One other thing to add, is that if you look at some brands, like Apeks, they sell the exact same regulator in standard configuration, and an O2 cleaned config. They also add that you can get the parts and have the standard one O2 cleaned to be the same as the factory O2 cleaned one. ScubaPro does the same. Hollis has an O2 reg that is just an Oceanic Alpha 7 (they are on the Alpha 8 now) that is O2 cleaned and has the pretty green colours. I was told by Nick Hollis that you can get the parts from their reg and O2 clean an Oceanic Alpha 7.

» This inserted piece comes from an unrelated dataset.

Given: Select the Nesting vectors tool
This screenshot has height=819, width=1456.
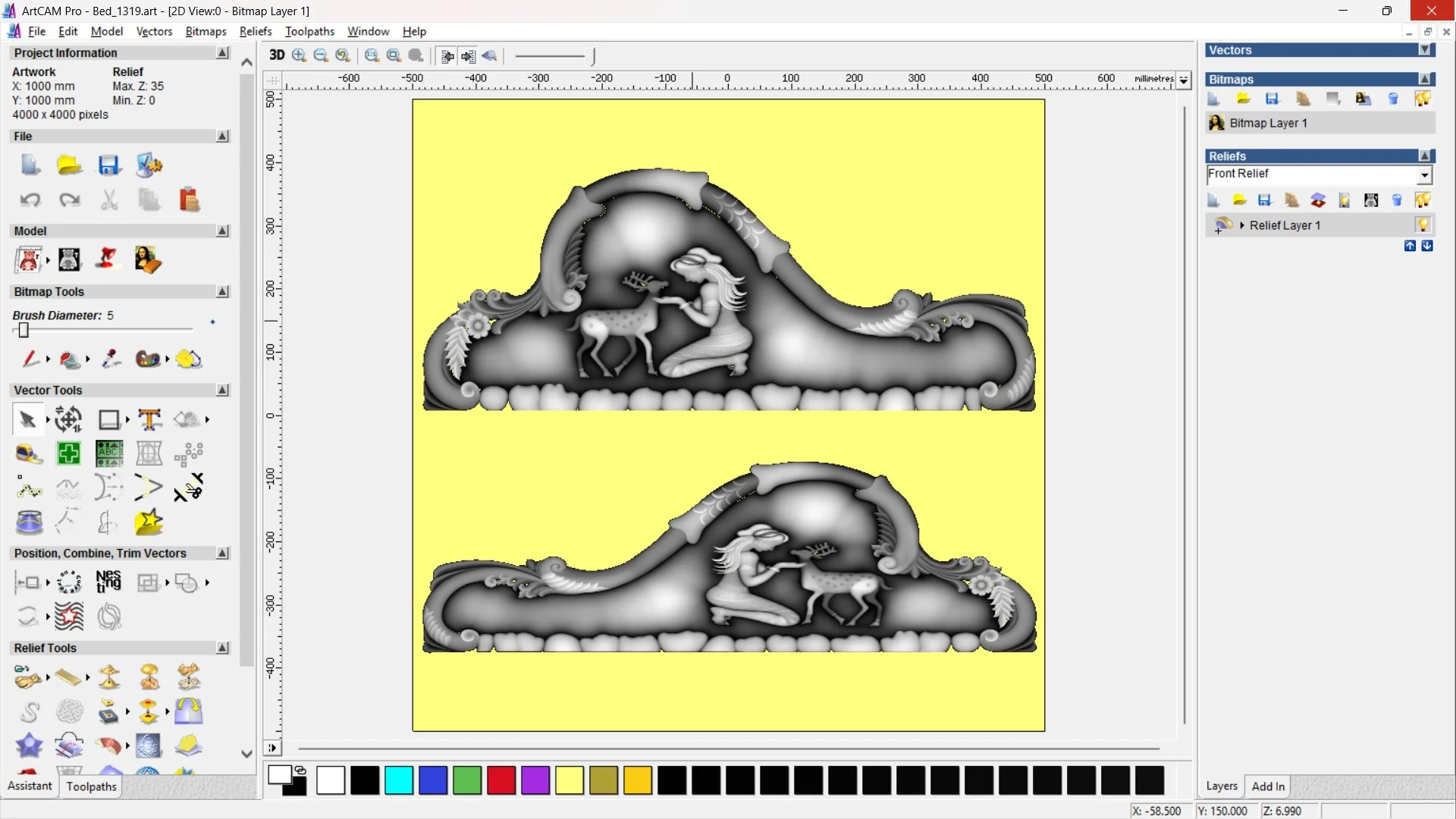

The point I'm getting at is that most regs can be fairly easily prepared for O2 service, as most of them are Brass, which is one of the most oxygen inert metals out there.
 
Hmm - Might pass on that. Since there is a choice of regs (40%/80%/100%), I'm going to purchase and use regs based on what they are rated for.

Dwayne

This reminds me of the scam about "nitrox" regulators that SP and other tried to pass off on the gullible dive gear customers, insinuating that there was something safer about using O2 clean regs for nitrox, but not really explaining why. There are still plenty of divers, and dealers, that are happy to keep the issue confusing enough to convince people to A) buy stuff they don't need, and B) pay for services they don't need.
 
I work with a shop that still has 30 year old Mk 5's in regular rental service where they see salt water on a regular basis. Over the last year or so I have retired a couple that could no longer be made to breathe to spec, but for the most part they are still in good shape. Any chrome loss is cosmetic only and due more to impact than corrosion.

If properly maintained, brass will last for decades - longer than most divers. Now I agree if you don;t want to rinse your regs the Ti bits will hold up pretty well - but the rest of the reg is going to suffer from the abuse, so the Ti is again pointless overkill.

Your experience is worth listening to. (especially as a counterpoint to mine.)

Note: All the retired regs I was referrring to were retired from use as the primary regs for instructors doing 100 dives a month (or more), and living in the tropics).

No question the regs were well used, and lasted a while. But they did wear out. In two particular places: The ambient/spring chamber, and where the lever sat on the barrel. The first stages dechromed (and in one case actually split) where the piston's large oring wiped, and the second stages failed because the square hole where the lever sat became round. The only second stages that failed, that were not instructor's own gear, were all the old all metal ScubaPro second stages. So they lasted a good long time.

Personally I would use (and have bought for my rental regs) diaphragm first stages, and titanium second stages. What is interesting about the Atomic is that they would not even fail at the typical failure point even if they were not titanium since they use an insert where the lever pivots. And that insert is easily replaceable.